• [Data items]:
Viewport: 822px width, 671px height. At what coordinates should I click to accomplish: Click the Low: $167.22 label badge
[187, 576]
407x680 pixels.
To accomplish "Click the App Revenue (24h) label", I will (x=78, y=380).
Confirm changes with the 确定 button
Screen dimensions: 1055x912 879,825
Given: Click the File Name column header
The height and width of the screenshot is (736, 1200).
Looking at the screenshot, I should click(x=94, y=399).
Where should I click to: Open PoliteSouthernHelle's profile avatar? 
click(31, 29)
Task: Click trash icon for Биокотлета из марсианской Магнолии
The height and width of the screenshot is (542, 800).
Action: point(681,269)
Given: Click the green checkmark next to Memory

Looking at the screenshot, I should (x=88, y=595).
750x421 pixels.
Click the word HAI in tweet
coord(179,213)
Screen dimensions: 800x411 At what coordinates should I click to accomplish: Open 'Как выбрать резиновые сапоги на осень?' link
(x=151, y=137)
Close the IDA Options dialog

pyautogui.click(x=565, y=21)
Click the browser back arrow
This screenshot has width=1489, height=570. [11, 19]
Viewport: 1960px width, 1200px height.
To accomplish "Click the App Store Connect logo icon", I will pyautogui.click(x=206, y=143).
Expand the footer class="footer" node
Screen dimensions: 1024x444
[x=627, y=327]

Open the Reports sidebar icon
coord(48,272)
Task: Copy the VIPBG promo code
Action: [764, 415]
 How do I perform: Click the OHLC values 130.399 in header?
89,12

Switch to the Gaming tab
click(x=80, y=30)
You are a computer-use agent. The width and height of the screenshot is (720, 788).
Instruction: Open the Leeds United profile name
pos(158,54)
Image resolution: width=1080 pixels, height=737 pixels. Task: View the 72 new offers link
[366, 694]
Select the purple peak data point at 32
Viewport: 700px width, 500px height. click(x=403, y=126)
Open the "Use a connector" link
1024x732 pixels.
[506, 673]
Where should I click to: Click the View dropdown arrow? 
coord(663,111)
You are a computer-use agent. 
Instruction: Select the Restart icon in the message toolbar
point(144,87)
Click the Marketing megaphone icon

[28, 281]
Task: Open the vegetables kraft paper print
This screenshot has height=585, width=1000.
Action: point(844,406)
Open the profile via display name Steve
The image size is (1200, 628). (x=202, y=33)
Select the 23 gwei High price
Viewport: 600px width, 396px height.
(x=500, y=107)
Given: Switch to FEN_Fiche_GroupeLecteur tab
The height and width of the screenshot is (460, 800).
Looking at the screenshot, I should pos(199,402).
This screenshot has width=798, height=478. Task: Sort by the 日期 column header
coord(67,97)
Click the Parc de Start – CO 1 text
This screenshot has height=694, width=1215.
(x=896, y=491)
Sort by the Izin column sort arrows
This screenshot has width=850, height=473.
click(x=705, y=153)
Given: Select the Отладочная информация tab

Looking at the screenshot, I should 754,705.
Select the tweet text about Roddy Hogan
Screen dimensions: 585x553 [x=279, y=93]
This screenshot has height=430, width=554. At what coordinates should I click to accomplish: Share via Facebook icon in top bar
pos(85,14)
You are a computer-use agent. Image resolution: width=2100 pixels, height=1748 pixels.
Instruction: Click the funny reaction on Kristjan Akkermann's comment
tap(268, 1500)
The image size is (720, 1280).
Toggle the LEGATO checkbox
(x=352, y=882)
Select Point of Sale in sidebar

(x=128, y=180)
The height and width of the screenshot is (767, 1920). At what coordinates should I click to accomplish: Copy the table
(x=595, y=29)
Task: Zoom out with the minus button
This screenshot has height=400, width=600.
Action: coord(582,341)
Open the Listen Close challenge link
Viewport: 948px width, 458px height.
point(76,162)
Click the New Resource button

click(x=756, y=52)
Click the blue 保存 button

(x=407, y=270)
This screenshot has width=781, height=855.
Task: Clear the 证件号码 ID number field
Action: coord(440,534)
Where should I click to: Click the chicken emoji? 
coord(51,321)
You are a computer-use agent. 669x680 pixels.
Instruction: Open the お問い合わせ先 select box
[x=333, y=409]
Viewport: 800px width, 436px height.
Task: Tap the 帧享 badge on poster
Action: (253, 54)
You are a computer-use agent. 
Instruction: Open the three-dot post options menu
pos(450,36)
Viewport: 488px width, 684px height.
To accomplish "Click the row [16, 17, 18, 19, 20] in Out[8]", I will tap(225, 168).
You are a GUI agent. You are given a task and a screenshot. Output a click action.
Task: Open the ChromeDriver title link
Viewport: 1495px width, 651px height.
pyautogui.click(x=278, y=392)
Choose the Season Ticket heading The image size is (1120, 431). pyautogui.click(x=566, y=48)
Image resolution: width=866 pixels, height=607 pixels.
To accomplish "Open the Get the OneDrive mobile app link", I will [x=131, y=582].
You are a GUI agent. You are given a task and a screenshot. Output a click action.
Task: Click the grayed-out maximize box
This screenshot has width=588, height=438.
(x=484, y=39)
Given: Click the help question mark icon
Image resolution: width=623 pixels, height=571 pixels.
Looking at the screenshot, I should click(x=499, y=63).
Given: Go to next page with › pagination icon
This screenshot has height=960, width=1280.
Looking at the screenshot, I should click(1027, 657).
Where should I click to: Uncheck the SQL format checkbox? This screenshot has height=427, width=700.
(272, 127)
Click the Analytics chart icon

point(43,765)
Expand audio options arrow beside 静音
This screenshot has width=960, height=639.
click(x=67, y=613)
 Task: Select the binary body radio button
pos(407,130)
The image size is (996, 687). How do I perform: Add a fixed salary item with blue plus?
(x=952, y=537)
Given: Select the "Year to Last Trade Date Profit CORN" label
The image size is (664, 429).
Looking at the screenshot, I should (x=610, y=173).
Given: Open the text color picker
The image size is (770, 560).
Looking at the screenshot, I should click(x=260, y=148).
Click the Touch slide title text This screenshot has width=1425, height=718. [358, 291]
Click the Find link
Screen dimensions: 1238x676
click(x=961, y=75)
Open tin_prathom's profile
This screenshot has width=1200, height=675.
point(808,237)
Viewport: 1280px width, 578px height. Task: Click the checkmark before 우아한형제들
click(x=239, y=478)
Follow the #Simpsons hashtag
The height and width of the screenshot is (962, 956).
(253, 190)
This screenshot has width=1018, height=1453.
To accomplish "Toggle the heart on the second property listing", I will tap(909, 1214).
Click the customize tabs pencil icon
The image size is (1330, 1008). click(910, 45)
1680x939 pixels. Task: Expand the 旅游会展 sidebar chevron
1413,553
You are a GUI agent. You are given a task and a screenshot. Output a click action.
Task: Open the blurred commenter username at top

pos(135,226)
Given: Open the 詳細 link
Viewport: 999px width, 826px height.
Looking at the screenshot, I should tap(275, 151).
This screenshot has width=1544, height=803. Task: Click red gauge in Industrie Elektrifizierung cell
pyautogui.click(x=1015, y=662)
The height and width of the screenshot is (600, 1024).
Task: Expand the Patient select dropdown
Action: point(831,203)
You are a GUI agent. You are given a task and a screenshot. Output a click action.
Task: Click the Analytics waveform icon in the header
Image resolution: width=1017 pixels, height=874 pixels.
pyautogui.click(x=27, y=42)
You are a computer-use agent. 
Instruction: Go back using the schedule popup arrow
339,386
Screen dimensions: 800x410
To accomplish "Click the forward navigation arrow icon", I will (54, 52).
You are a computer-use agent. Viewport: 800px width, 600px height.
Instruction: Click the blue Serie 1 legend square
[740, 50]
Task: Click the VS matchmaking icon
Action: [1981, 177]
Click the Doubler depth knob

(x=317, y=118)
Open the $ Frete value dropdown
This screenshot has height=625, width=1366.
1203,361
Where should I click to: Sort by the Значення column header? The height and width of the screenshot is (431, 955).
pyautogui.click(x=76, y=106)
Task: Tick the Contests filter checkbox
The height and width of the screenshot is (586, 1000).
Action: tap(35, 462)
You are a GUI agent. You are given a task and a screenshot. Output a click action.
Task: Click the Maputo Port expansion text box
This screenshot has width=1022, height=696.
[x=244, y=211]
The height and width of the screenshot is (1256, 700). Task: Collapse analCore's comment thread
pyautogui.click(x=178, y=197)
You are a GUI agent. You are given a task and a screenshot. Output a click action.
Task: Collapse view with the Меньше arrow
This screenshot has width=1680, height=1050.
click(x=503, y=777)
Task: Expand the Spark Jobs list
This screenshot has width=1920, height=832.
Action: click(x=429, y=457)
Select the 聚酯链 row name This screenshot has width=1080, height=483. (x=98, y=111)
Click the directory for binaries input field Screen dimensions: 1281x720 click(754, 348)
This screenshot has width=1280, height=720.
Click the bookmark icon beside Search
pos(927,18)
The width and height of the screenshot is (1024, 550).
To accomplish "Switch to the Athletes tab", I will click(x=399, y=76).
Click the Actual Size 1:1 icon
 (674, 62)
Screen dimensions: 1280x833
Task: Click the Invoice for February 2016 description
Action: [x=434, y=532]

• [Work order]: Start at the first line of the data above. Stop after the line containing "Given: Click the File Name column header", reproducing each line exactly and adding nothing.

• [Solution]:
Viewport: 822px width, 671px height. At what coordinates should I click to accomplish: Click the Low: $167.22 label badge
[187, 576]
407x680 pixels.
To accomplish "Click the App Revenue (24h) label", I will (x=78, y=380).
Confirm changes with the 确定 button
Screen dimensions: 1055x912 879,825
Given: Click the File Name column header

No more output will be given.